What had sustained her this long was hope, merely hope. That Inuyasha, who had seen the modern world, her world, might understand – but at the end of one afternoon’s strained conversation, she was forced to give up. His only real knowledge came from observing her family, and her mother had stayed at home, tending house and watching over her father-in-law as a good woman should.

What Kagome came to understand in the course of that one conversation, perhaps a week after she had been put to bed, was that Inuyasha had never understood what she was learning at school – what mathematics and English and chemistry actually were.

He thought she was learning wifely duties; he thought that school was to teach her the only things he knew that women could do with their lives. Close to exasperated but too tired to put any force into her feeling, Kagome tried one last time.

“But there aren’t just girls – there are boys in my school, Inuyasha. Do you think they were learning – wifely duties?”

He had looked at her as if she had said something incredibly foolish.

“Of course not! They learn farming and martial arts and archery and...that stuff, right?”

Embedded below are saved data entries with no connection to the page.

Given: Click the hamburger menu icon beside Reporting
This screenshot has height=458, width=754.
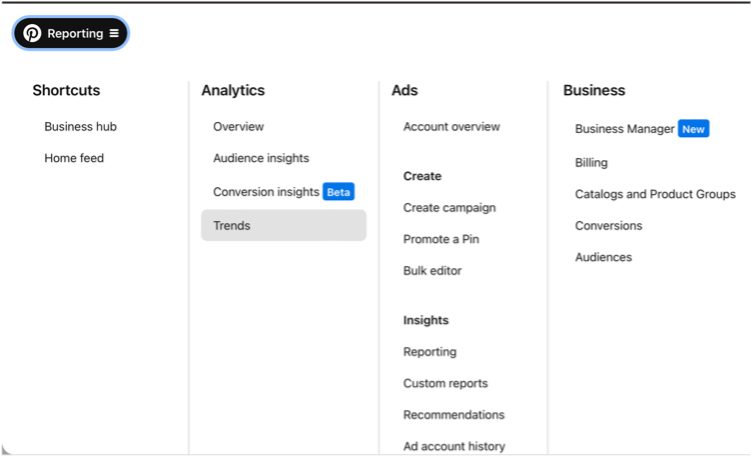Looking at the screenshot, I should (x=114, y=33).
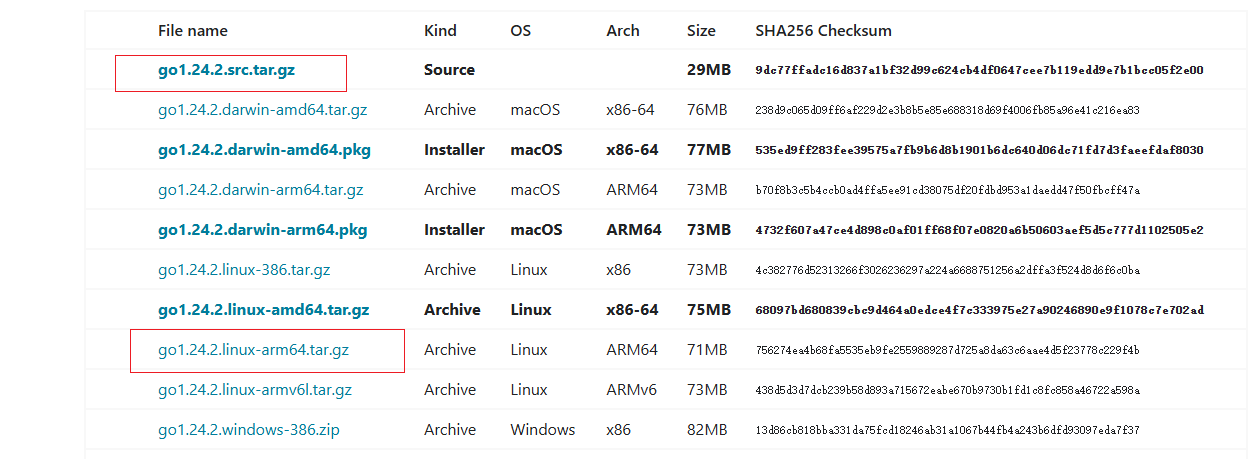Click the linux-amd64 checksum starting 68097
The image size is (1257, 459).
point(979,310)
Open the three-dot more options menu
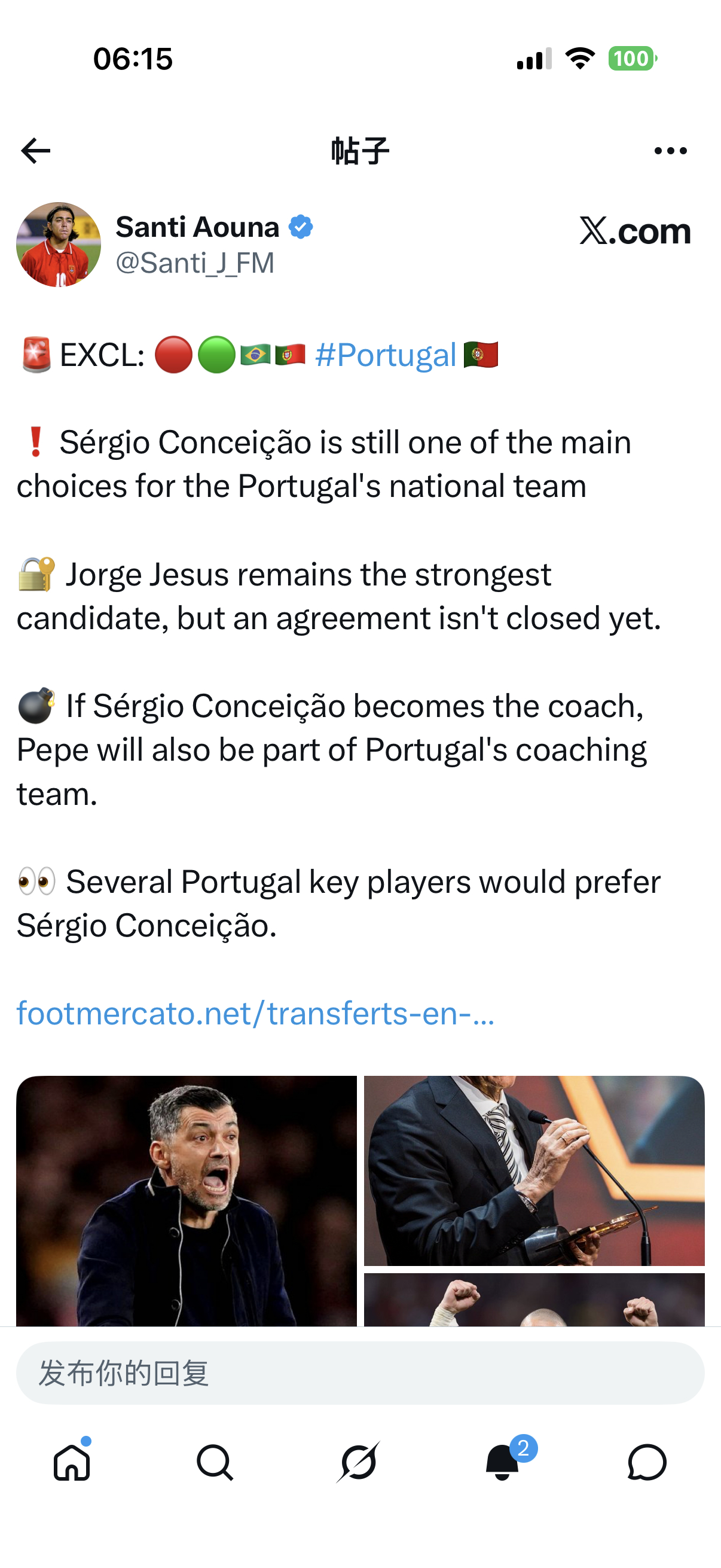The image size is (721, 1568). (671, 151)
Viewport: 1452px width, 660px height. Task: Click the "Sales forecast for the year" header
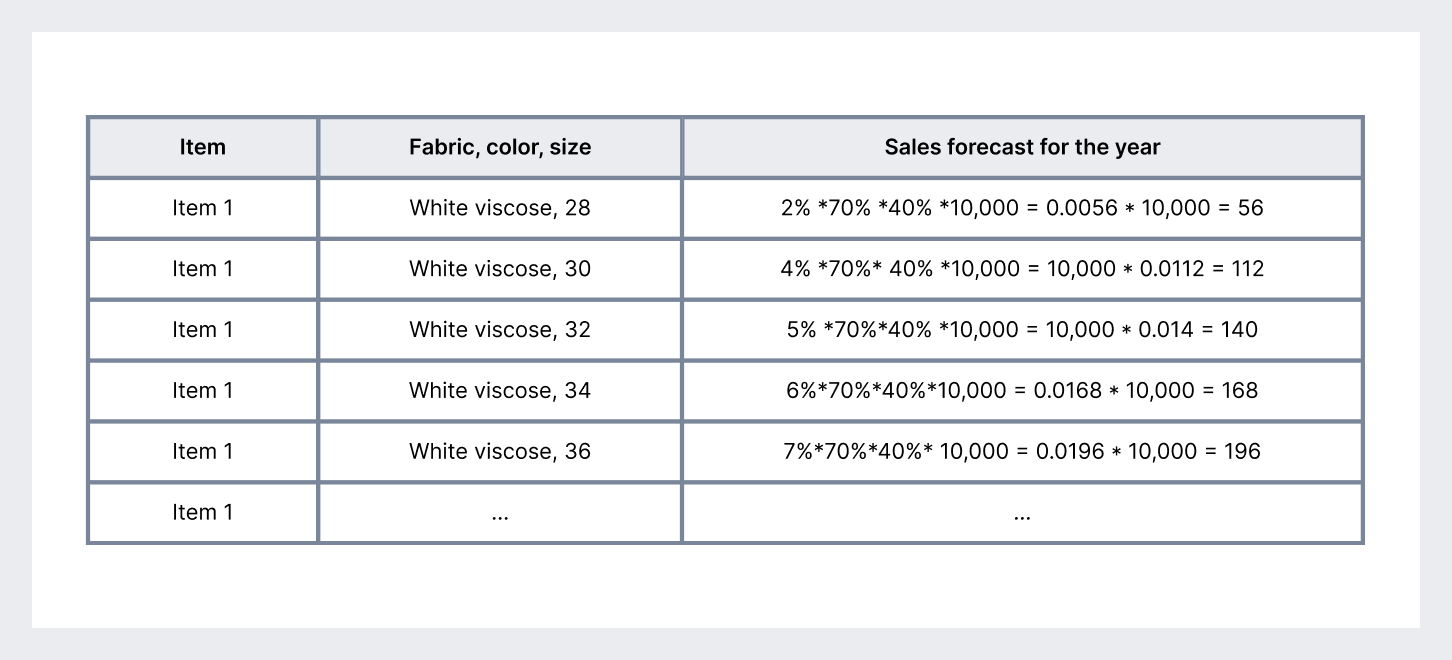click(1022, 148)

He had taken her silent stare for agreement, and she had been forced to roll over her entire interpretation of Inuyasha...to roll it right into a grave. Of course he wouldn’t understand the future! How could he? She had given pieces of it to him – video games with her brother, ramen noodles, the knowledge that automobiles were not demons – but he didn’t have the context to hang those things on. The culture was lost on him; he could not see it. And so many things had changed...

In the same way, she could not adapt to the confinement of the past, and they, who loved her, could not see it.

In a brilliant moment of clarity, she saw that even Sango did not know Higurashi Kagome; only Kagome, Maiden of the Shikon Quest. Kagome, an incomplete Priestess, an incomplete woman; Kagome, the guardian of the sacred jewel.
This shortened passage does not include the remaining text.